UCLA prospects hope Chip Kelly’s training will translate to NFL draft success

UCLA tight end Greg Dulcich extends both arms to receive a pass at the NFL scouting combine.
UCLA tight end Greg Dulcich catches a pass at the NFL scouting combine in Indianapolis on March 3. Dulcich also impressed scouts at the Senior Bowl and had another chance during workouts Tuesday in Westwood.
(Charlie Neibergall / Associated Press)

Since announcing his departure from UCLA in January, Greg Dulcich wowed scouts from Mobile, Ala., to Indianapolis. The tight end starred at the Senior Bowl and ran the fifth-fastest 40-yard dash within his position group at the NFL combine this year in Lucas Oil Stadium. Reporters lined up to speak to him at a podium in the NFL stadium.

Where Dulcich, a former walk-on from St. Francis High in La Cañada Flintridge, feels most comfortable is the 80-yard practice field on UCLA’s campus. With the NFL draft coming in five weeks, Dulcich returned Tuesday, as he and fellow top UCLA prospects such as receiver Kyle Philips and offensive lineman Sean Rhyan headlined UCLA’s pro day hoping to reverse the recent trend of limited draft success in Westwood.

UCLA’s pipeline to the NFL was reduced to a slow trickle the last three years. After getting 18 players drafted between 2016 and 2018, the Bruins had just six in Chip Kelly’s first three seasons. No Bruin has been drafted in the first round since quarterback Josh Rosen and offensive lineman Kolton Miller in 2018.


The first-round drought will likely continue this season as no UCLA player is projected to hear his name called on the first day of the draft. But Dulcich, whose 17.3-yards-per-catch average was third among the nation’s tight ends, is the No. 2 prospect at his position, according to CBS Sports. After impressing scouts at the combine in Indianapolis, the 6-foot-4, 243-pound Glendale native opted out of general drills Tuesday to focus on position-specific drills that showed his route running, athleticism and catching skills.

Through Senior Bowl practices and the combine, Dulcich said he met with all 32 teams. They commented on his ability to stretch the field vertically and appreciated the way he worked his way up from a walk-on to go-to star, but he left the biggest mark with his knowledge of the game.

“They’re impressed by how well I know our whole offense,” Dulcich said. “You talk to teams like, ‘You wouldn’t imagine how many guys we talk to and they just don’t really have as good of a grasp as you [UCLA] guys.’ And that’s a credit to Coach Kelly.”

Kelly, who watched Tuesday’s workouts in the background alongside his large black dog, has been known as an offensive guru since his Oregon teams revolutionized college football more than a decade ago. This draft class will be UCLA’s first that’s predominantly composed of Kelly’s recruits.

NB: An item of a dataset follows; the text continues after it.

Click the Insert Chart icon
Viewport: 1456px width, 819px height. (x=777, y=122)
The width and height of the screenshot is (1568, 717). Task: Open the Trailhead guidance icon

Dulcich and Philips said they did a joint interview with the Philadelphia Eagles this week when they were quizzed on information from a packet they received in advance. Philips, a speedy 5-11 slot receiver who led the team with 59 catches for 739 yards and 10 touchdowns last season, answered questions about his role during certain play calls. Dulcich was expected to say whether Philips was correct.

The format was similar to what the Bruins called their “48-hour question game” where coaches quizzed players 48 hours before each game for detailed explanations of plays and formations. They had to answer in front of the entire team and coaching staff.

“That was honestly more nerve-wracking than anything I’ve had to do with [NFL] teams,” Philips said. “So I felt very well prepared.”

UCLA receiver Kyle Philips beats the Colorado defense on a punt return.
UCLA receiver Kyle Philips beats the Colorado defense on a punt return for a touchdown in the fourth quarter of their game last season.
(Wally Skalij/Los Angeles Times)

While top prospects such as Philips, Dulcich and Rhyan — who was quickly whisked away to a series of interviews after his workout Tuesday — used their pro days as another opportunity to impress scouts they have already met, many of their former teammates were making their first post-college impressions.

The need to have a near-perfect pro day performance created months of anxiety for Ethan Fernea, a career backup who bounced between receiver and running back who earned a scholarship after beginning as a walk-on under former coach Jim Mora.

“I feel like there’s not as much stress because, for the last three months, you’re just kinda, ‘Am I gonna run this time? Am I doing enough? Am I working hard enough?’ It’s a constant internal battle,” Fernea said. “And so now that the pro day’s over, I feel like there’s a big weight lifted off me and at this point, it’s just stay hopeful.”

The Jacksonville Jaguars have the No. 1 pick in the 2022 draft, which will be held April 28-30 in Las Vegas.

Fernea said he’s open to playing any position an NFL team asks of him. He scored a meeting with a scout from the San Francisco 49ers on Tuesday, but it was short.

The scout told the NFL hopeful that he would be in touch.